“Is This the Week that Organized Skepticism Imploded?”, asks Greg, a clearly sympathetic blogger, citing and linking scandals/uproars we’ve covered here, plus ones some of us didn’t know:
Whether each of the accusations is valid or not, and whether the naming of certain individuals is proper, is not part of my argument here. But what has become clear is that the former figureheads of the skeptical movement finally now have a (long-awaited) skepticism being applied to their own actions and pronouncements, and a number of them are being revealed for the pretenders they are. I’d like to think that this is the end of skeptical demagoguery, and the beginning of a new, more intelligent, self-critiquing skeptical movement – though perhaps it’s more just a fragmentation, as Myers and Randi and others now just seem to have their own righteous armies fighting somewhat of an internal civil war in skepticism. I’m still hoping for the former though, as intelligent skepticism is a much-needed element of modern discourse, but something that has been very rare indeed to this point.

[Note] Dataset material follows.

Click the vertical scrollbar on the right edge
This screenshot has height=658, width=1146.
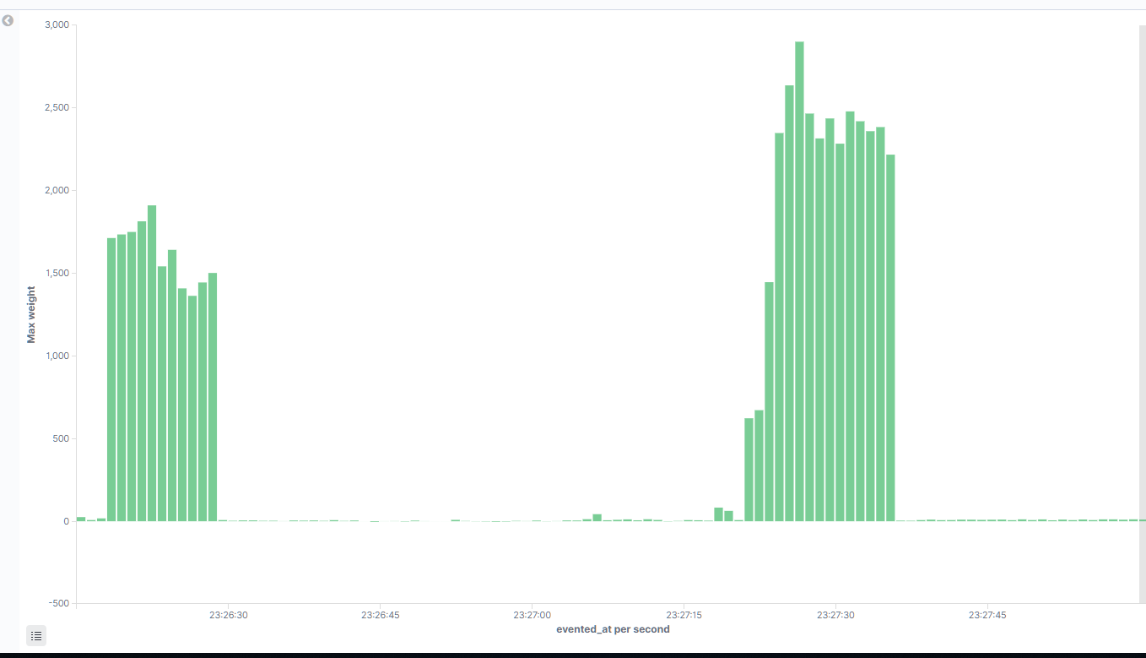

Some of us suspect, over coffee, that the lesson in all this is: There is lots to be skeptical about these days. But it’s dangerous to be skeptical of organized morality, as these stories show.
The fact that lots of folk don’t practise what they preach doesn’t make the practice ill-advised or the preaching wrong. Anyway, ‘tis the season for hot weather stories, and these top the list. 😉 (Now back to the Origin of Biological Information conference papers.)